Réduire la chaleur, améliorer le confort

Les mesures sont sans appel : dans un véhicule stationné sur un parking non ombragé par 35 °C à l’extérieur, la température intérieure peut grimper à près de 60 °C en moins d’une heure. Installer une ombrière photovoltaïque permet de réduire de 8 à 12 °C la température ressentie sous son abri et de limiter la restitution nocturne de chaleur – environ 30 % de moins qu’un sol asphalté nu, selon des estimations. Concrètement, cela se traduit par des voitures plus fraîches, des sols moins brûlants et une meilleure expérience pour les usagers.

Produire de l’énergie locale

Ces ombrières ne se contentent pas de rafraîchir : elles transforment aussi les parkings en centrales photovoltaïques à ciel ouvert. Une installation couvrant 200 places de parking génère en moyenne 350 à 400 MWh par an, soit l’équivalent de la consommation électrique de 120 foyers. À l’échelle d’un hypermarché, cette énergie peut couvrir une part significative des besoins en climatisation, en réfrigération ou en recharge de véhicules électriques. En moyenne, 30% des besoins en consommation d’électricité d’un site sont couverts par les panneaux photovoltaïques. 

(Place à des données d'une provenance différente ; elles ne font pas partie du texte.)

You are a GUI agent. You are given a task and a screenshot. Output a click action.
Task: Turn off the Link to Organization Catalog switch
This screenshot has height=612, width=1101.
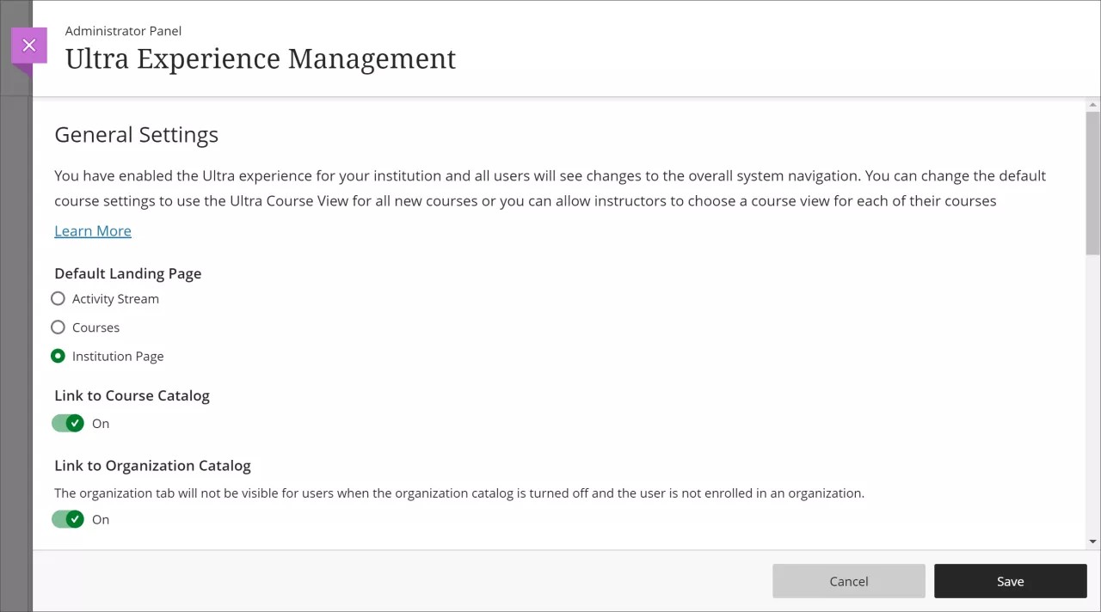click(x=68, y=519)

Végétaliser pour rafraîchir et embellir

La végétalisation vient compléter l’effet des ombrières. Un arbre adulte peut évaporer jusqu’à 400 litres d’eau par jour en période chaude, réduisant localement la température de 2 à 4 °C. Elle favorise aussi la biodiversité et transforme visuellement les parkings, qui ne sont plus de simples surfaces minérales mais des lieux plus agréables, ombragés et vivants.

Redonner sa place à l’eau

Aujourd’hui, la majeure partie des parkings français sont imperméabilisés, ce qui aggrave le ruissellement et les risques d’inondations ponctuelles. En intégrant des sols perméables et des noues d’infiltration, jusqu’à 90 % des pluies peuvent être réabsorbées localement. Cette gestion intelligente de l’eau réduit la pression sur les réseaux d’évacuation et contribue à la recharge des nappes phréatiques.

Des parkings transformés

En combinant ombrières photovoltaïques, végétalisation et désimperméabilisation, un parking classique peut baisser sa température locale d’une dizaine de degrés, produire de l’électricité renouvelable pour des centaines de foyers, réinjecter l’eau de pluie dans le sol et améliorer sensiblement la qualité de vie des usagers. Les parkings de demain ne doivent plus être vus comme des surfaces stériles et brûlantes, mais comme des infrastructures actives, capables de générer de l’ombre, de l’énergie et de la fraîcheur.

Chiffre clé

-12 °C le max de température ressentie sous une ombrière en été, comparé à un parking nu.